Teaching agility, not Agile™
The first principle of the Agile Manifesto states that “our highest priority is to satisfy the customer through early and continuous delivery of valuable software”. As with many universities, over recent years we at Imperial College London have developed and evolved modules that aim to teach agile software development, with student teams working to deliver a system to meet a customer’s requirements. However, we realised that the students’ focus was often on the technical complexity of the software produced, regardless of how well it met the users’ needs. At the same time, a common theme in student feedback from end-of-course surveys was that agile practices felt to them like baggage and distraction.
Students reported having to commit a lot of time to meetings and points of process (and documenting these for assessment) which they felt was taking time away from “actually getting on with the project” by which they meant “writing the software”. Our teaching had begun to centre on the mechanics of agile methods and the software engineering process rather than the
underlying principles. By requiring students to complete the rituals and ceremonies associated with a process like Scrum, and assessing them on how they were doing these, we had diverted from the original spirit of agile development. While we still believe that agile methods are vital for modern software projects, our mistake was to focus on students completing the process “correctly” rather than on satisfying the customer or delivering early and continuously.
The feeling that a focus on how agile practices are carried out can be an obstacle to completing a project effectively is not unique to the classroom. The use of “agile” in industrial software development continues to grow, but the practices and processes adopted by many teams can be far away from what the authors of the Agile Manifesto originally envisaged.
As Allen Holub put it: “The word Agile has taken on a meaning
that the folks who coined the term at Snowbird wouldn’t recognize … You can implement Scrum perfectly, and not be in the least bit agile. What’s important, then, is agility, not Agile™.”
We felt the need to take a step back and redesign our course. While we do want to encourage the use of an iterative design process, and we do want the students to develop software, we want to shift their mindset away from the process and the technology, to focus on finding the right problem to solve, following user feedback.
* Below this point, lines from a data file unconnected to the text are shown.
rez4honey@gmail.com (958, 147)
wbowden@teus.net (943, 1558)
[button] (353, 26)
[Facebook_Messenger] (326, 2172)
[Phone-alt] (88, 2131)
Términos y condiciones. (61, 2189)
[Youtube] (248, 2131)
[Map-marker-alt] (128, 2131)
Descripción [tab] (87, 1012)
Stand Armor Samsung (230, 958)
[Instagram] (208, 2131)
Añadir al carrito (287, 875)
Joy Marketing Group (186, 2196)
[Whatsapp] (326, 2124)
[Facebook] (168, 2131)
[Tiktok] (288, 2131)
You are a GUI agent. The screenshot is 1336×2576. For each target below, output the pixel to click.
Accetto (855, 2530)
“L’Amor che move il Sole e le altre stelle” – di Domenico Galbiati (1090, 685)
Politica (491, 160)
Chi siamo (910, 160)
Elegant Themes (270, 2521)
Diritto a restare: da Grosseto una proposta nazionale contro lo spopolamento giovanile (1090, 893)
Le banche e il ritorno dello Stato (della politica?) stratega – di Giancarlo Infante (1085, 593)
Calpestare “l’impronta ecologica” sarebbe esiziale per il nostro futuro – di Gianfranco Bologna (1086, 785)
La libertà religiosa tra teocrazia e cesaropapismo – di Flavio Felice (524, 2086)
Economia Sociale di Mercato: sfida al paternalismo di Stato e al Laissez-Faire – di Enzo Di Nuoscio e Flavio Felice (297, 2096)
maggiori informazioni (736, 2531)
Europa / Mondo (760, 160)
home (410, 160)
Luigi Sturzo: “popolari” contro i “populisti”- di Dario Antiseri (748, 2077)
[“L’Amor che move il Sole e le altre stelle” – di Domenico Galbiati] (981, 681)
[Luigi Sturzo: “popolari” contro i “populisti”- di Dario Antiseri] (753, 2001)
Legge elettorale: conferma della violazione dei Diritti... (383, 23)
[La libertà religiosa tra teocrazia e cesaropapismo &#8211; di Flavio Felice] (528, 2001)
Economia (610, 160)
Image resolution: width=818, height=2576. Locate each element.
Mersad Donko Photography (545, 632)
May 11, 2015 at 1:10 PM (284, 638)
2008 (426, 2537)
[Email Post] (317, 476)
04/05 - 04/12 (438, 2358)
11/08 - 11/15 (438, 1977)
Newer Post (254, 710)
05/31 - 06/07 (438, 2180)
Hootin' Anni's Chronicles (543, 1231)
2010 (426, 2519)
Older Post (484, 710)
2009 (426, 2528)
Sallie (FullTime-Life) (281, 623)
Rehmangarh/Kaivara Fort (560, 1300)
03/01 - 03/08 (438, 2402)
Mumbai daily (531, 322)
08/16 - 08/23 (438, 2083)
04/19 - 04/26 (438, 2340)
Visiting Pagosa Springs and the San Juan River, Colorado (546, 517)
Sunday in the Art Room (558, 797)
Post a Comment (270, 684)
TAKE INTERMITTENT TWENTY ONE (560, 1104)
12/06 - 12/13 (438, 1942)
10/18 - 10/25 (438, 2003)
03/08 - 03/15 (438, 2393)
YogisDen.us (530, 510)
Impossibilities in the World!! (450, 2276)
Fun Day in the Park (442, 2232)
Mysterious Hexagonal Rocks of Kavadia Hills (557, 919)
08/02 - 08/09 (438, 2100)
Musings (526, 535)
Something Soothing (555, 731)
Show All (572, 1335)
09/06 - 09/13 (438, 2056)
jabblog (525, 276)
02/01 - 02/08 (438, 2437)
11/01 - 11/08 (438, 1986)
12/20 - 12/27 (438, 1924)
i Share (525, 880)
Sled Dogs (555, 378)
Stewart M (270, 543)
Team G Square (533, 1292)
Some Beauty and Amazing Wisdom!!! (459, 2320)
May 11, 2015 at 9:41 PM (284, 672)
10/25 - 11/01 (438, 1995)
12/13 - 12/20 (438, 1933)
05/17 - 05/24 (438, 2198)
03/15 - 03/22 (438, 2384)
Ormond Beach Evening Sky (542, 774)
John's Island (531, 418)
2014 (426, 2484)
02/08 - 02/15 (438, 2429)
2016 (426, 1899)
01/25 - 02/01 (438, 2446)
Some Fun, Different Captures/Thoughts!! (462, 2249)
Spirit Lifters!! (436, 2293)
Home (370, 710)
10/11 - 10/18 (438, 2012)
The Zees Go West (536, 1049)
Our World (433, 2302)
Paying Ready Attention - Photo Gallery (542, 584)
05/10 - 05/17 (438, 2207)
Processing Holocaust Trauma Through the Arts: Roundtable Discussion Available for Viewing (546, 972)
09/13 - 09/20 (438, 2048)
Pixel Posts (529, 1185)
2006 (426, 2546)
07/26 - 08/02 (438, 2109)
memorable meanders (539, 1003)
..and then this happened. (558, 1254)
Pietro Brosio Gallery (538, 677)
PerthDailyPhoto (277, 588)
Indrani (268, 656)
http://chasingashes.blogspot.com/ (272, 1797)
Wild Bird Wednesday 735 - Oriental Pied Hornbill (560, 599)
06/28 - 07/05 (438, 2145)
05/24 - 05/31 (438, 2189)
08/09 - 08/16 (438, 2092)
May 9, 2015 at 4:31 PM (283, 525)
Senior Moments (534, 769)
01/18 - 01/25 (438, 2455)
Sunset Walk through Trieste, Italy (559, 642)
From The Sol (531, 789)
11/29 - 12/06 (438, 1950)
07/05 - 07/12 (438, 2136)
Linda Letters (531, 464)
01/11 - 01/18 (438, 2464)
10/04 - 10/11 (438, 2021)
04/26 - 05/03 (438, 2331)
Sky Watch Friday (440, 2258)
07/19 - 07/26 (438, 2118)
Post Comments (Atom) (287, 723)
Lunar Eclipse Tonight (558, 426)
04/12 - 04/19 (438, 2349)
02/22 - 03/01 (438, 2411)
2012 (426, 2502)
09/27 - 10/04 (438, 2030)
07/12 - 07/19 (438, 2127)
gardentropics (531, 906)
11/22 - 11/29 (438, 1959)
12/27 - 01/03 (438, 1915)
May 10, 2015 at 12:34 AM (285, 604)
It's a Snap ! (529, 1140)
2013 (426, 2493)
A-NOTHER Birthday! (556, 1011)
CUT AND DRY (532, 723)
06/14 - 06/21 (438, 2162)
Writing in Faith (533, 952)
Coming back to the first principle of the Agile Manifesto, we want students to use the continuous delivery of valuable software to satisfy customer needs.
Working together with colleagues from the Royal College of Art, and particularly the department of Service Design, we have created a project-based course that combines user-research and design thinking with iterative software delivery. We call this course “Designing for Real People”.
Full details of how the course runs can be found in the paper Designing for Real People: Teaching Agility through User-Centric Service Design recently published at the International Conference on Software Engineering.
Here we will summarise some of our key points:
• At the scale of a university project, requiring teams to perform some of the ceremonies associated with common agile methods can feel like overhead to students. This can give the impression that agile methods get in the way of delivering a software project, rather than helping.
• Assessment based around process and ceremony may be easy for educators to implement, but it can send the wrong message, and can lead to students completing certain rituals just to tick a box, rather than helping and encouraging them to deliver better software.
• We changed our assessment structure to focus on whether improvements to the software are delivered iteratively and, crucially, how the product has evolved in response to feedback gathered from real users.
• At the end of each iteration we ask students for a set of video clips showing feedback sessions with their target end users. To produce these clips, they need a deployed, integrated, version of their software with new user needs addressed. We use the need to show feedback as a forcing function for the rest of the agile process. We don’t make practices and ceremonies themselves necessary to pass the assessment — we just recommend whatever seems useful to help the students deliver.
• We have found that collaboration between Software Engineers and experts in Service Design helped to focus students on meeting user needs, rather than pure technical achievement, but computer scientists naturally like their technology. Paired tutoring, where experts from both disciplines work together as equal partners, helped us to ensure that students paid equal respect to both the enabling technology and user needs.
Overall we are pleased with how this project has changed students’ focus, and allowed them to see the effects of iterating on a product in response to user feedback in order to maximise the value of what they deliver, and the impact that they can create in solving a problem.
Throughout the project students experience working in an agile way, but we don’t talk about named practices, or enforce elements of process. Our aim is to teach the principles of agility, rather than Agile™.